== Task brief ==
Output all entries exactly as they appear and skip the pictures.

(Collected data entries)
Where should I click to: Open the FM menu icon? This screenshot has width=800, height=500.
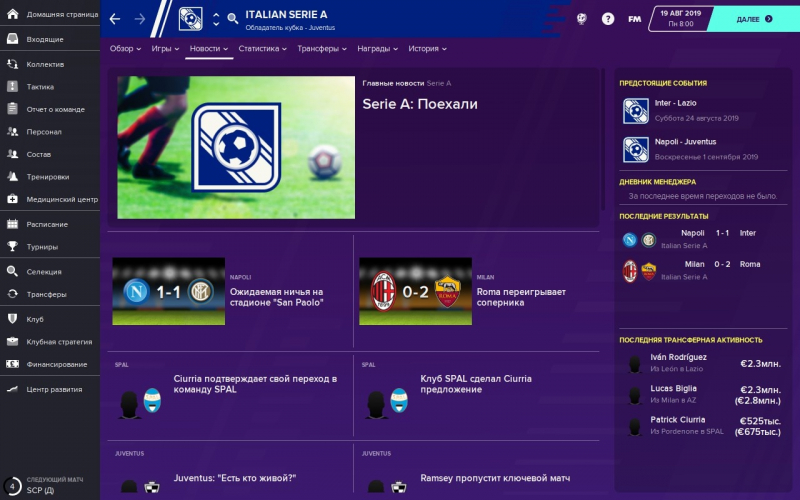click(x=634, y=19)
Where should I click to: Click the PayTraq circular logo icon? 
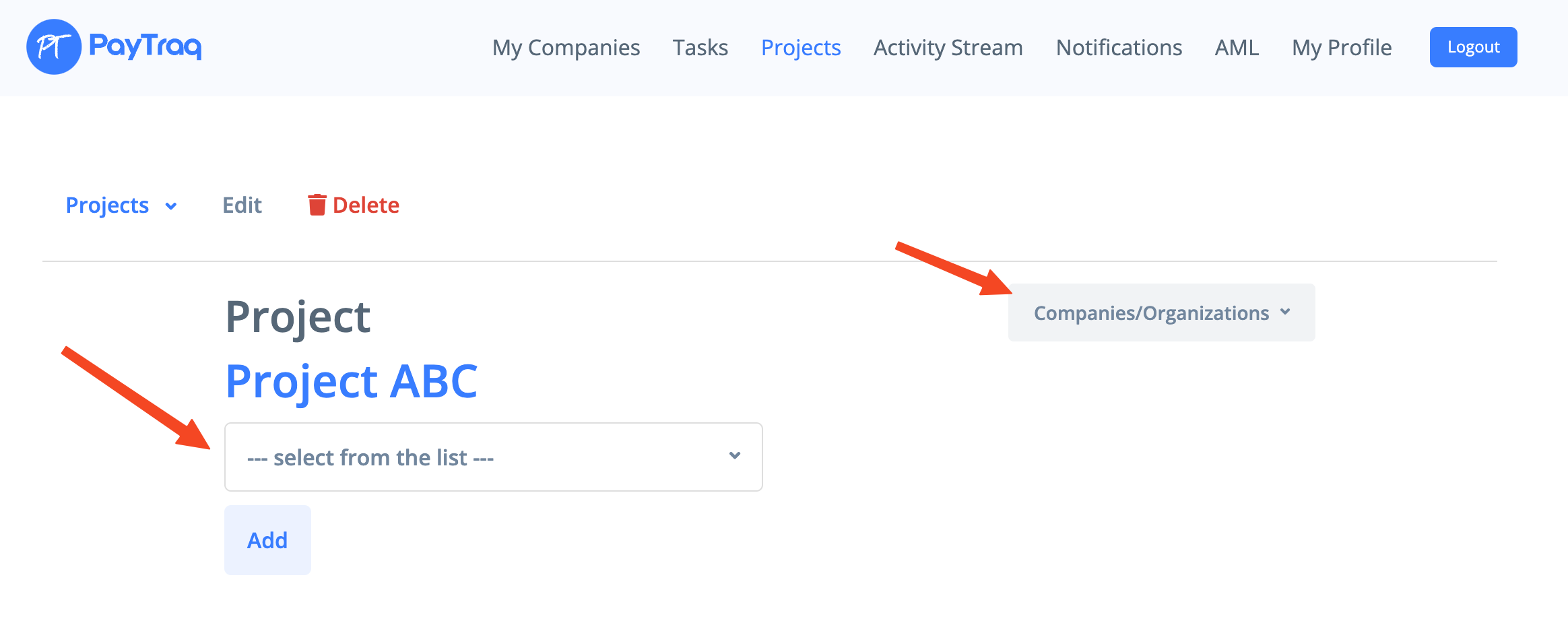[54, 47]
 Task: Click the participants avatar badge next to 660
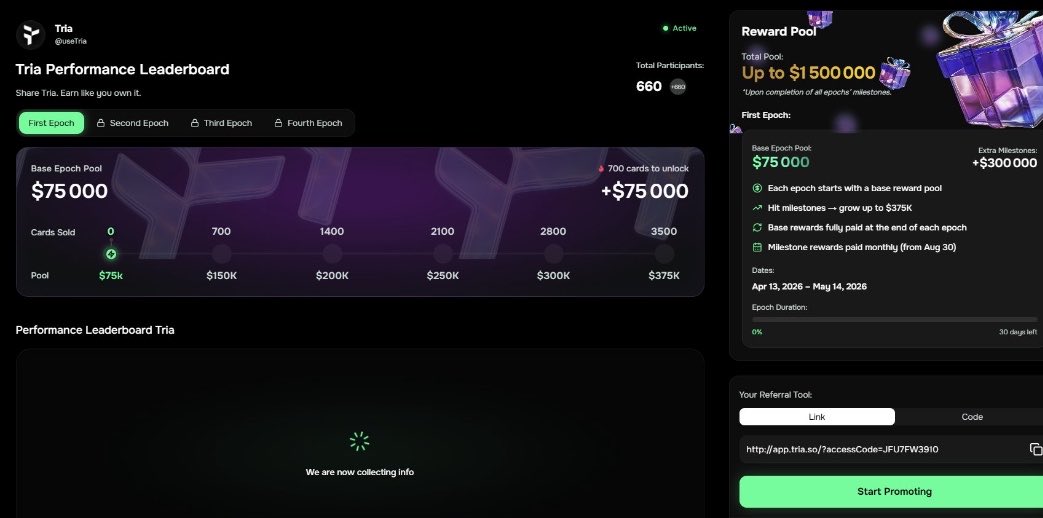click(x=678, y=87)
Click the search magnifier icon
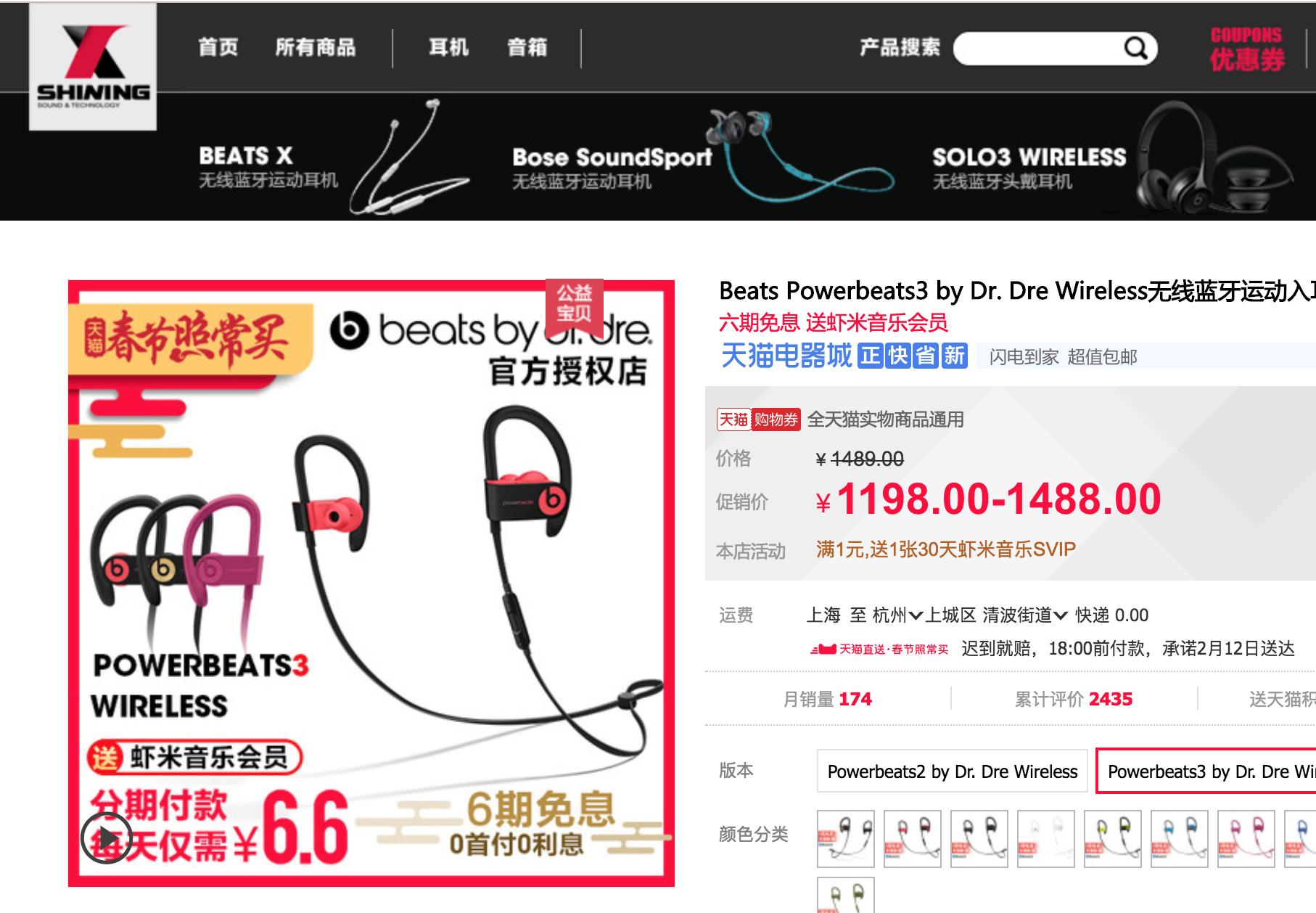The width and height of the screenshot is (1316, 913). (x=1135, y=49)
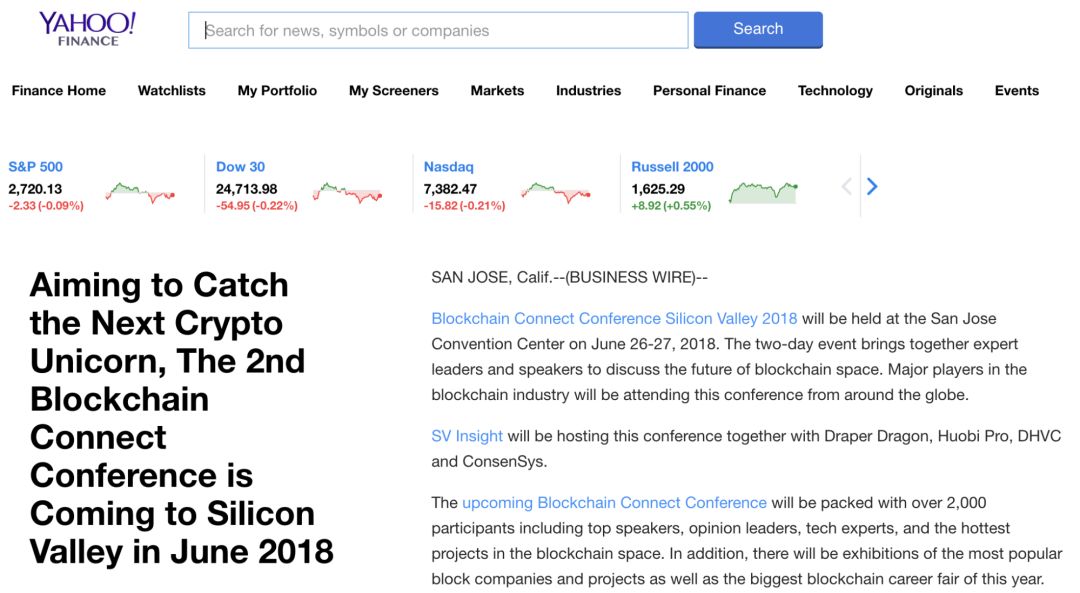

== Finished task ==
Where should I click to: Open the FM menu icon? This screenshot has width=800, height=500.
click(x=634, y=19)
Where should I click to: Click the PayTraq circular logo icon? 
[54, 47]
 Task: Click the participants avatar badge next to 660
click(x=678, y=87)
Click the search magnifier icon
The width and height of the screenshot is (1316, 913). (x=1135, y=49)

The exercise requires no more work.